Material for this task:
********

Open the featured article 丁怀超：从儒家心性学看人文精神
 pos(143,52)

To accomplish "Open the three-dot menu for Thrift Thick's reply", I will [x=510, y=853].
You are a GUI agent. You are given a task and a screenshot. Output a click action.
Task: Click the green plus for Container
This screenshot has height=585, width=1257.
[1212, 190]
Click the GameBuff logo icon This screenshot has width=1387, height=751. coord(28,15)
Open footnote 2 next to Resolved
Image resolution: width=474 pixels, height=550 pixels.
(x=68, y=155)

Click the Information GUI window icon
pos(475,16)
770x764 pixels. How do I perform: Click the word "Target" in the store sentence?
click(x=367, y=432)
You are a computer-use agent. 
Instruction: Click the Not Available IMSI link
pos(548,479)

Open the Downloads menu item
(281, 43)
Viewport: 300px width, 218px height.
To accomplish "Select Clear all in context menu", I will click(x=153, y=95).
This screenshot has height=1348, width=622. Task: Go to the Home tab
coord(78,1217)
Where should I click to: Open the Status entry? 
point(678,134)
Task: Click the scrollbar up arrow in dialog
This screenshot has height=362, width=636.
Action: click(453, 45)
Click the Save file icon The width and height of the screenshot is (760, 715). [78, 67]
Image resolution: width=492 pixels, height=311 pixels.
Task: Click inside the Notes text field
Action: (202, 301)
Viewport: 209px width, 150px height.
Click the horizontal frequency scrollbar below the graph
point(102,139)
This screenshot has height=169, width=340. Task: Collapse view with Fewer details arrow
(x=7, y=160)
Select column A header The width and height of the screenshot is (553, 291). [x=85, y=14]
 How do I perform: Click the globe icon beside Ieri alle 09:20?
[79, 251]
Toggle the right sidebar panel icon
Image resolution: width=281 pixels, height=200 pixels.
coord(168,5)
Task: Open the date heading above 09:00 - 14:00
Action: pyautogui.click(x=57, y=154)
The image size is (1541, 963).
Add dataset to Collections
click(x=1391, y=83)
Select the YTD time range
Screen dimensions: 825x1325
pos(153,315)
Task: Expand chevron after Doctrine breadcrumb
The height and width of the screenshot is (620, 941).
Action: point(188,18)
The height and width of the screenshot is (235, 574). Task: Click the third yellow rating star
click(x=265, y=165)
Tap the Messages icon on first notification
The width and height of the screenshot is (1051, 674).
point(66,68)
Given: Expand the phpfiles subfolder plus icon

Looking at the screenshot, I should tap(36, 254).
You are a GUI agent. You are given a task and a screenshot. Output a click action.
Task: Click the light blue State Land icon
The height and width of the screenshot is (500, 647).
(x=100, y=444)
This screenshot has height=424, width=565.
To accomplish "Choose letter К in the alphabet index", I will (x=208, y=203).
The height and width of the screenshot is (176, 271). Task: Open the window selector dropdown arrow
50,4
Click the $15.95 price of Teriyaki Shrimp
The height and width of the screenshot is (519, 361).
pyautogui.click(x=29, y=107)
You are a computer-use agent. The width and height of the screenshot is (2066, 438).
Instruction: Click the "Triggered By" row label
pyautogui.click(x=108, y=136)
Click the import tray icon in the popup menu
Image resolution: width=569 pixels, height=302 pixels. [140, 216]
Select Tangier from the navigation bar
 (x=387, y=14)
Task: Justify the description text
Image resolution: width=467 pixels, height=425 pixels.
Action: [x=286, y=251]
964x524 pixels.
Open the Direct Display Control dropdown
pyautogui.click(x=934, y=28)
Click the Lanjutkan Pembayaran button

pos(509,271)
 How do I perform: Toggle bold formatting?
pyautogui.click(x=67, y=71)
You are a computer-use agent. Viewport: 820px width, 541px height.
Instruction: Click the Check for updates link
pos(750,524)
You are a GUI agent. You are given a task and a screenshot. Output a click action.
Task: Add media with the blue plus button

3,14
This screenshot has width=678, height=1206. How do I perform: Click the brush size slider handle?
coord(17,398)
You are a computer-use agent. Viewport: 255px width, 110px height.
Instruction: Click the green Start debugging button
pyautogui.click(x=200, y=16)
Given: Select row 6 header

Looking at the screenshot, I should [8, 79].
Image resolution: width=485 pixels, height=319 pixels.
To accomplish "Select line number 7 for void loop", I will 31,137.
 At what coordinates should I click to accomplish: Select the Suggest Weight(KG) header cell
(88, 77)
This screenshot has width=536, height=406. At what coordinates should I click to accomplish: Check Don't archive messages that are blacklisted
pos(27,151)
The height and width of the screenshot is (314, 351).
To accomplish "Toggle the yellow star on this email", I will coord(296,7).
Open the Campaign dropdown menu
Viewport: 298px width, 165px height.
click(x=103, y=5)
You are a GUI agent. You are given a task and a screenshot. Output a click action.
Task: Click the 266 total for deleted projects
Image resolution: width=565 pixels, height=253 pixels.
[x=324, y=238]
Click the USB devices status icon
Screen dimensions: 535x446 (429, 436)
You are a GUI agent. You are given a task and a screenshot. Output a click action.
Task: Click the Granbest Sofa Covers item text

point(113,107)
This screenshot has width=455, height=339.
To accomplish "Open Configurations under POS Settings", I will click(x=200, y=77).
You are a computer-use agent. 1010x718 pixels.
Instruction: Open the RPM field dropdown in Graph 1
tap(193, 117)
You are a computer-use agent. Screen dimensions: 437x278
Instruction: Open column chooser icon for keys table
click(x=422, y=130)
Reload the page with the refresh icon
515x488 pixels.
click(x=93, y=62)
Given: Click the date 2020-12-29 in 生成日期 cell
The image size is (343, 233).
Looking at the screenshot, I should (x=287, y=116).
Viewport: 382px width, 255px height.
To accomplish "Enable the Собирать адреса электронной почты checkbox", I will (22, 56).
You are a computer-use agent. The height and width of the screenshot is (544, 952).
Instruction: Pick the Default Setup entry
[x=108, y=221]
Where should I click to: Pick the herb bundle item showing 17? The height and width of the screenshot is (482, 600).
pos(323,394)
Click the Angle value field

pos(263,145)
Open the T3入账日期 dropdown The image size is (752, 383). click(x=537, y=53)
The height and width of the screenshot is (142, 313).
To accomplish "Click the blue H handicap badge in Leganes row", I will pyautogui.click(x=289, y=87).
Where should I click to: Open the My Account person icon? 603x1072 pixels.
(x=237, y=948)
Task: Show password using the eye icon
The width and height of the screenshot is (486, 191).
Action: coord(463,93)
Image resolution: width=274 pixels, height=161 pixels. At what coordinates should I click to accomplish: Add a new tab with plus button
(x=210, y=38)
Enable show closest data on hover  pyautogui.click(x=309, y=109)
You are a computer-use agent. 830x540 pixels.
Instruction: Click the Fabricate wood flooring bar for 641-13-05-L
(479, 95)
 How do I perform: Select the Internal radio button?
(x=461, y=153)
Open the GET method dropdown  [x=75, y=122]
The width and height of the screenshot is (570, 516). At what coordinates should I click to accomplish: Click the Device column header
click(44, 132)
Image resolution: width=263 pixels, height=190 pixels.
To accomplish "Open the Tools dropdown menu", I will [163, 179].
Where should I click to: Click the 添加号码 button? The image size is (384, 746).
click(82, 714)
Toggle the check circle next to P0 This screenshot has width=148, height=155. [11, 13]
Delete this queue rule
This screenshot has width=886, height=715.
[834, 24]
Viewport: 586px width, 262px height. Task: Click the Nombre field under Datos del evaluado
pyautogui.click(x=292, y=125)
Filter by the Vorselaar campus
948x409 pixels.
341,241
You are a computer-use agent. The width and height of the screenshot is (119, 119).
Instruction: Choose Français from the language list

********

Goal of the exercise: Copy out every line in the listing where the word "Enable" appears.

Final answer:
To accomplish "Enable the Собирать адреса электронной почты checkbox", I will (22, 56).
Enable show closest data on hover  pyautogui.click(x=309, y=109)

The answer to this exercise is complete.